▶ [APPLY WHAT YOU READ]
- a) Copy the passage of the forum post about PEP starting with "To make matters" and going on through "I become infected.".
- b) Render into German this sentence from the forum post about PEP: "I had previously told him that in no circumstances would I have sex without a condom so I feel violated and disgusted with myself."

▶ [TEXT EXCERPT]
● ● ● ● ●
POZ Community Forums

HIV Prevention and Testing => Do I Have HIV? => Topic started by: Katcoo on December 26, 2013, 07:19:29 am

Title: On PEP and scared
Post by: Katcoo on December 26, 2013, 07:19:29 am
I'm 38 and after brief separation from husband of 19 yrs I made the worst mistake of my life by meeting up with a guy from holistic nutritional school. My marriage had been pretty complicated with hardly any sex and emotional abuse which made me very lonely and desperate for affection although I'm not blaming anyone but myself. 3 weeks ago  I had a brief  2-3 minute unprotected sex with a guy that lied about being tested
and removed condom, ejaculated on me not inside without my consent, I freaked out when I saw what he did and
then I found out he had many unprotected sex with women and possibly men. I asked him again if he'd been tested and he replied no and it's curable!!!!!! I ran out of there after I gathered the  info this guy followed me to my car and begged me to forgive him but I told him never contact me which he did anyways.
I had previously told him that in no circumstances would I have sex without a condom so I feel violated and disgusted with myself. I drove to ER but they didn't have PEP so after 24 hrs I found an infectious disease doctor who put me on Truvada Norvir and Prezista. Doctor seems optimistic but I'm pretty traumatized and scared. Thankfully doing very well and hardly any side effects.
To make matters worse I'm back with husband who I've been totally honest with .thankfully wants to try work it out but he keeps contacting this jerk and we are both begging for a test but guy says he might be HIV positive then changes his mind and says he's not and asks me to see him and that he knows where I live and work. I made it clear he cannot contact me but then I text hoping he says he'll get tested. Sick I know but I am not thinking clearly .Police  took report but won't do anything and I've gotten a lawyer God forbid should I become infected.
● ● ● ● ●
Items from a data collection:
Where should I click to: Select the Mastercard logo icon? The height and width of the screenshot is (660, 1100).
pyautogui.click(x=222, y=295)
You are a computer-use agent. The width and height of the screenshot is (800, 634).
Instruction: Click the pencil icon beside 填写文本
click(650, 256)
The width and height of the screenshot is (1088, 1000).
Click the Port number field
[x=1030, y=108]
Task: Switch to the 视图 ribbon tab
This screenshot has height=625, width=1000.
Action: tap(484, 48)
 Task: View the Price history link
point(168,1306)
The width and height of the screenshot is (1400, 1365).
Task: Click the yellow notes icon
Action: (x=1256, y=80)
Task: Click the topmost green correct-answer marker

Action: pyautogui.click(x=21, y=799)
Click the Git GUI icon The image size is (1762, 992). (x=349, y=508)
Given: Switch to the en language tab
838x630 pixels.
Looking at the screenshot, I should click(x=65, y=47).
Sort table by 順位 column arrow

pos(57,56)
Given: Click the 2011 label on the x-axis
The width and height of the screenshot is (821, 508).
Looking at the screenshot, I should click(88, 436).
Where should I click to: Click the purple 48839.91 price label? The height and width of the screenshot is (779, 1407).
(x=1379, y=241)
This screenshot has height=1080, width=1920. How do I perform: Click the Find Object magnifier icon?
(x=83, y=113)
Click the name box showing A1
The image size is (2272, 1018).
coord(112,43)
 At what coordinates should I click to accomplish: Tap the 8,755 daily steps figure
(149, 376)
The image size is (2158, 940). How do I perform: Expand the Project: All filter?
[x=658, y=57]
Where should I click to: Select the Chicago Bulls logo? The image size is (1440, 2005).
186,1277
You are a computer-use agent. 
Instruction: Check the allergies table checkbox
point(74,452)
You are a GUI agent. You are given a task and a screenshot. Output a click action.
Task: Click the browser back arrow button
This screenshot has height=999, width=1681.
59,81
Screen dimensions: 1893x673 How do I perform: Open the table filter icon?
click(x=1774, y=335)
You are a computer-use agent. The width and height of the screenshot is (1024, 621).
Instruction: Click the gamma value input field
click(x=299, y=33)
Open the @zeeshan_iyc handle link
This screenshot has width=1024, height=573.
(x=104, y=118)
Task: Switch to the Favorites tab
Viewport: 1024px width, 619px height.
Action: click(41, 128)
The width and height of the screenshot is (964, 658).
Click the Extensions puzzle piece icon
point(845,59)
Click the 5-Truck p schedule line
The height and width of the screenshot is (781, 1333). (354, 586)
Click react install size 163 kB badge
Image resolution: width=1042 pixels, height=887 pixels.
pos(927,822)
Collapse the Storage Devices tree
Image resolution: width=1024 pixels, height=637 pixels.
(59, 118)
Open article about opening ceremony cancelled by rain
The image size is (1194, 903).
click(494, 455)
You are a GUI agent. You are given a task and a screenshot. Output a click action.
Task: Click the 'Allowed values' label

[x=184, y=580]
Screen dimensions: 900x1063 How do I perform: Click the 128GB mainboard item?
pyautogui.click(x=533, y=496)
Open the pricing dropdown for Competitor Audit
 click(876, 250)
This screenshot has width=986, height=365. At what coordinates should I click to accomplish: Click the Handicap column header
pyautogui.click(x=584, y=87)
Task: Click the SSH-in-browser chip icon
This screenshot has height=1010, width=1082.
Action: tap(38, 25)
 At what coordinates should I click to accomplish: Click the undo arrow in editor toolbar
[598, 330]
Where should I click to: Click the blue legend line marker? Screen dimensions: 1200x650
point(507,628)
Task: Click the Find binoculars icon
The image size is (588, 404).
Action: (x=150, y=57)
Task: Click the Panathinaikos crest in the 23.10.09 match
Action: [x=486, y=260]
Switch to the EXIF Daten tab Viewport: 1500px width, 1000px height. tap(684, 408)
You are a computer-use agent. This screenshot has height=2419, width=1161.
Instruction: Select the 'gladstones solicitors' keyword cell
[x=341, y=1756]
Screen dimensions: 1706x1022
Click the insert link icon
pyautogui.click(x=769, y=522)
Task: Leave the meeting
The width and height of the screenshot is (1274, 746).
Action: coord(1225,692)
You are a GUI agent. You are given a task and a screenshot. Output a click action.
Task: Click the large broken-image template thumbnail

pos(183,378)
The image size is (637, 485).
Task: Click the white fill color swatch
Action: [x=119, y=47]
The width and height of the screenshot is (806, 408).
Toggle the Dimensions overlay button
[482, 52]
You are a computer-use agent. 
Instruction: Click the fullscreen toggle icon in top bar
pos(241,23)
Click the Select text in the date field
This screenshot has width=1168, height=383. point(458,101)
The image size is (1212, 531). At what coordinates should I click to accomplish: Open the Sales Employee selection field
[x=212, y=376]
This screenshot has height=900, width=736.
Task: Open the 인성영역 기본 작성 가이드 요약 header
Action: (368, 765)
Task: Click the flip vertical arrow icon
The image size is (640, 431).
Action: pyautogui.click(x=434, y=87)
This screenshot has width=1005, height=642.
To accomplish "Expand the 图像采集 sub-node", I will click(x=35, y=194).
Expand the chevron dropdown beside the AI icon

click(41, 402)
● ● ● ● ●
▶ [COMPLETED EXERCISE]
- a)
To make matters worse I'm back with husband who I've been totally honest with .thankfully wants to try work it out but he keeps contacting this jerk and we are both begging for a test but guy says he might be HIV positive then changes his mind and says he's not and asks me to see him and that he knows where I live and work. I made it clear he cannot contact me but then I text hoping he says he'll get tested. Sick I know but I am not thinking clearly .Police  took report but won't do anything and I've gotten a lawyer God forbid should I become infected.

- b) Ich hatte ihm zuvor gesagt, dass ich unter keinen Umständen Sex ohne Kondom haben würde, daher fühle ich mich missbraucht und von mir selbst angewidert.